For the Next Generation Access Network (NGAN) wavelength division multiplexed passive optical networks (WDM PON) appear a promising and suitable solution offering almost unlimited bandwidth similarly to point-to-point links, while allowing the advantages of fibre sharing.
It is widely recognized that WDM PON deployment requires colourless Optical Network Unit (ONU) transmitters, so that each user has the same transmitter. Up to now these characteristics has been unsatisfactorily obtained either with a costly tunable transmitter or by exploiting external seeding sources. ERMES proposes a disruptive approach to the ONU transmitter. The breakthrough idea is to use a significant portion of the network to implement an embedded self-tuning modulable laser cavity.

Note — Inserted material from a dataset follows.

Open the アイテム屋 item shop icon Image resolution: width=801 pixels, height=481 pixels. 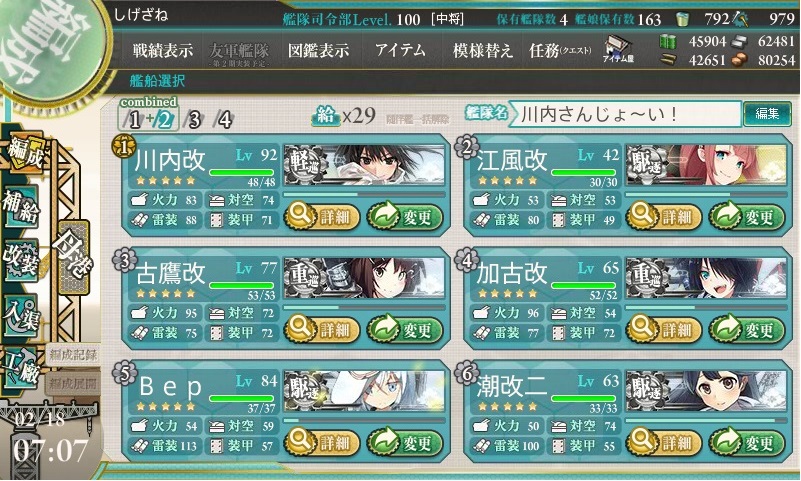[618, 49]
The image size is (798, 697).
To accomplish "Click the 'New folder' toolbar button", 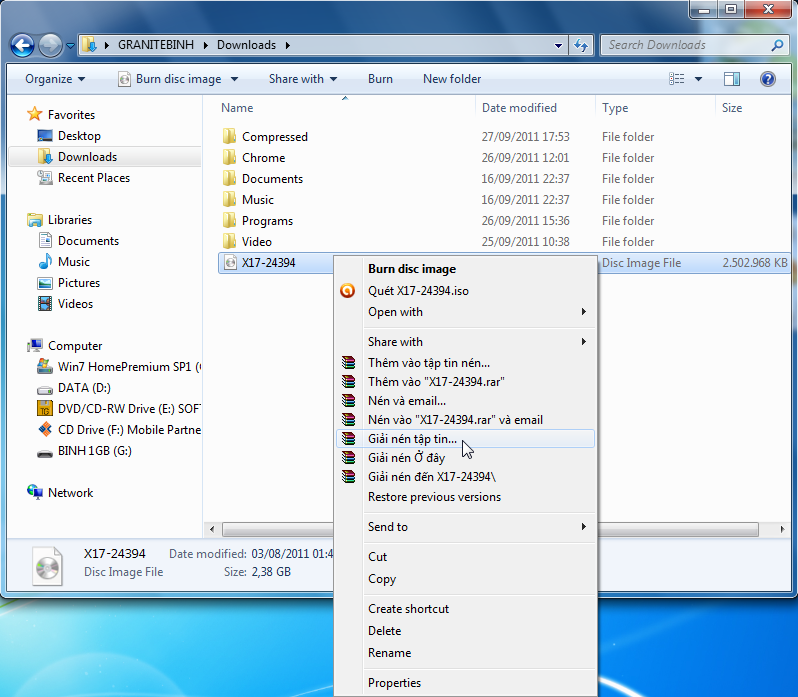I will [452, 79].
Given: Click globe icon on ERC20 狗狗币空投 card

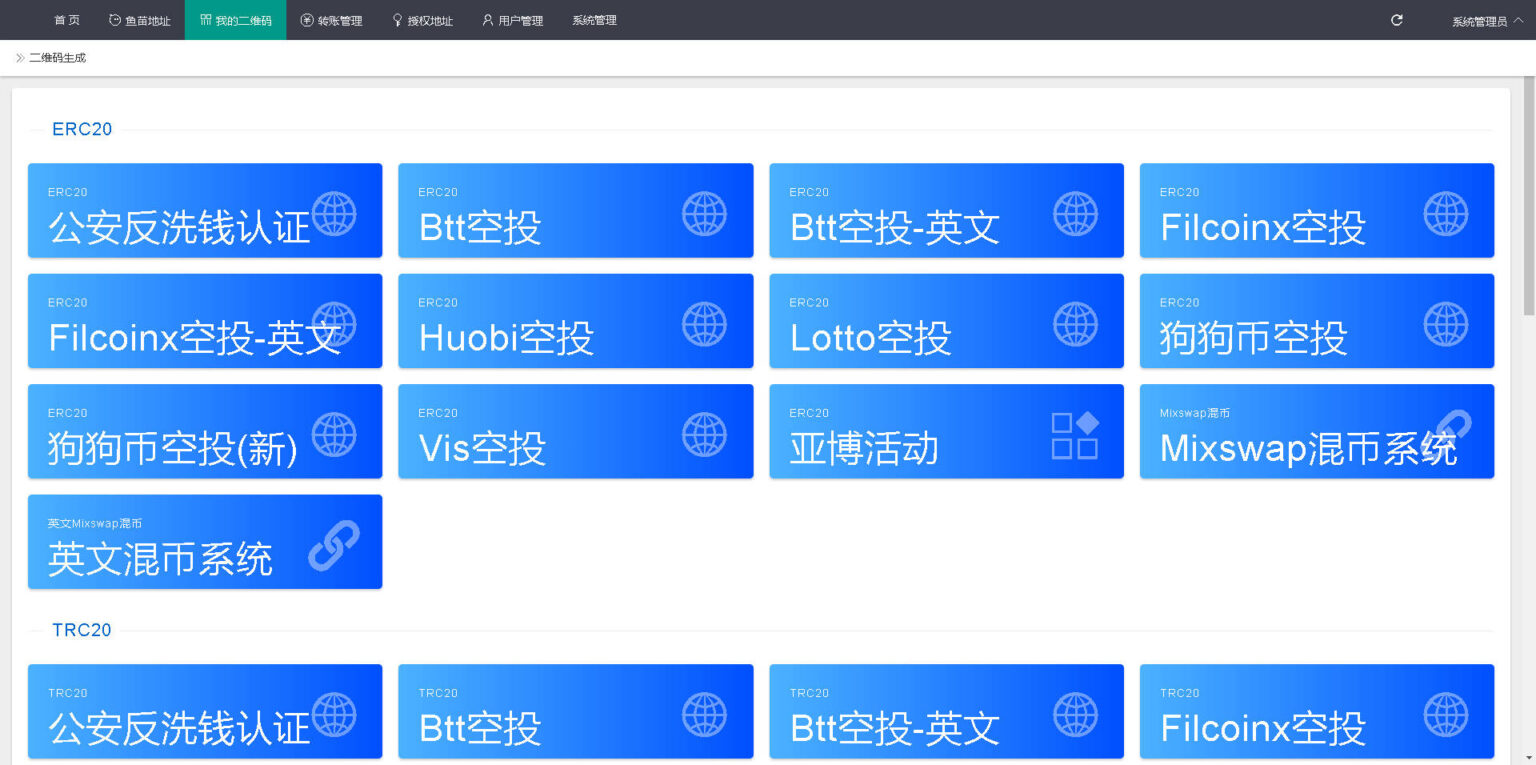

This idea is based on establishing a very long cavity laser, which can be directly intensity modulated. The goal is achieved by using a dedicated multifunction active chip (MFAC), which acts as the gain medium of the cavity including: the array waveguide grating (AWG) and a reflector at the remote node (RN), and the distribution fibre connecting the ONU to the RN. After cavity set up, the active chip is directly modulated enabling up-stream up to 10 Gb/s data-rate per user. The development of a MFAC suitable for this application is mandatory to bring ERMES approach from the proof-of-principle stage closer to industrial exploitation.
This solution is a potential highly effective alternative to the existing approaches in terms of cost reduction as it is colourless and gets rid of the need for external seeding sources. It is also appealing in terms of achievable performance, as it is not impaired by Rayleigh back-scattering, allowing for longer bridged distances.
ERMES success will enforce European industrial leadership in the access arena, whose development in terms of capillarity and bandwidth has major social and economical fallouts. Therefore it addresses the objective of ICT- 2011.3.5b of the FP7 European call.